The news of Apple’s iPhone vulnerability broke recently with an in-depth report from Project Zero, a group at Google that specializes in uncovering zero-day hacks that threaten internet users. According to the team, a number of websites had deployed hacks that could install malware with root access on the iPhone. The operators of the sites could steal data, monitor phone locations, and even access the user’s on-device password storage. Google said the attacks operated “over a period of at least two years” and covered almost every version of iOS active during that time.
Apple issued a press release late last week disputing part of Google’s findings. The iPhone maker strenuously objects to Google’s claim that the attacks operated for two years. In fact, Apple says it was closer to two months. Furthermore, Apple says it already knew about the flaws and was conveniently already working on a fix. It’s impossible to verify that claim, but it does sound suspect. Google’s Project Zero researchers are cited in Apple’s official changelog from February as reporting the flaws.

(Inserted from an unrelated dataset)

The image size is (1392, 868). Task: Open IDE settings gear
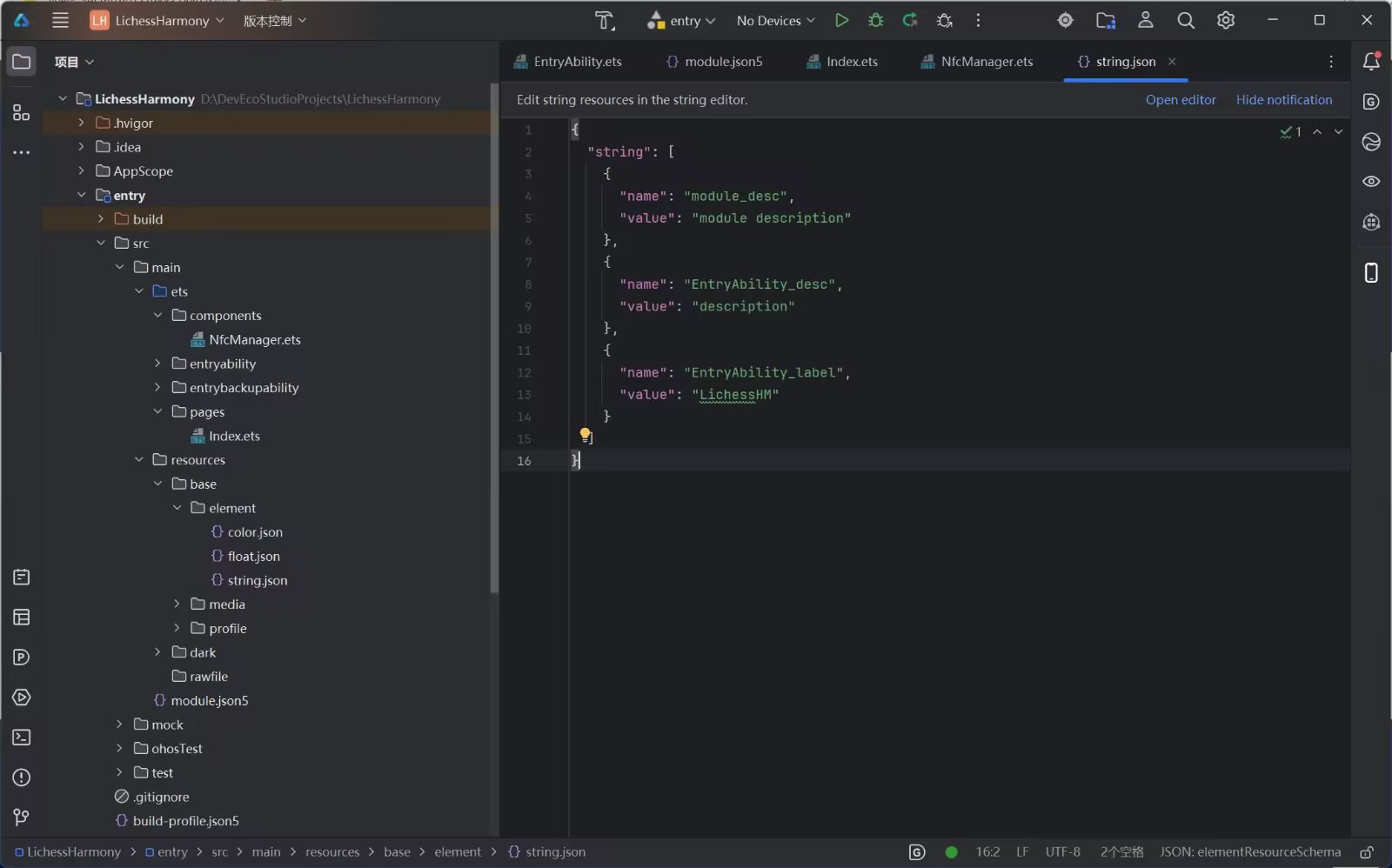(1226, 20)
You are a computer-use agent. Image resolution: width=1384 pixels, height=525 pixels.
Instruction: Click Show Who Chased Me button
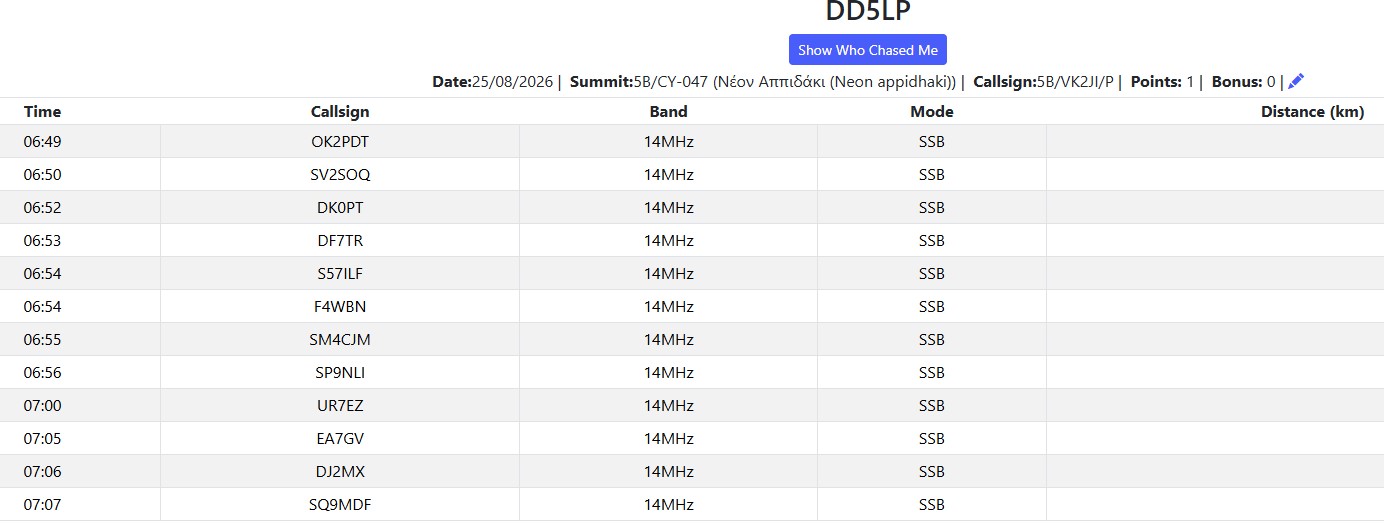coord(868,50)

Apple also says the attack focused on the Uyghur community, a group of ethnically Turkic Muslims living in western China. Uyghurs have been targeted for persecution and imprisonment by Chinese authorities for years. The government often uses technological means like the iPhone hack to track and investigate the Uyghur population.
Apple seems to be suggesting that Google wanted to make the flaws look more severe than they were, but Project Zero has traditionally conducted its business in without favoritism. In response to Apple’s criticism, Project Zero has issued a statement standing by its “in-depth research which was written to focus on the technical aspects of these vulnerabilities.”
Google is used to getting publicly chastised for security vulnerabilities — Android is open source, but Apple has the benefit of quietly patching exploits as it finds them in its closed software. Perhaps the iPhone maker is just a little overly sensitive with its new iPhone unveiling this week.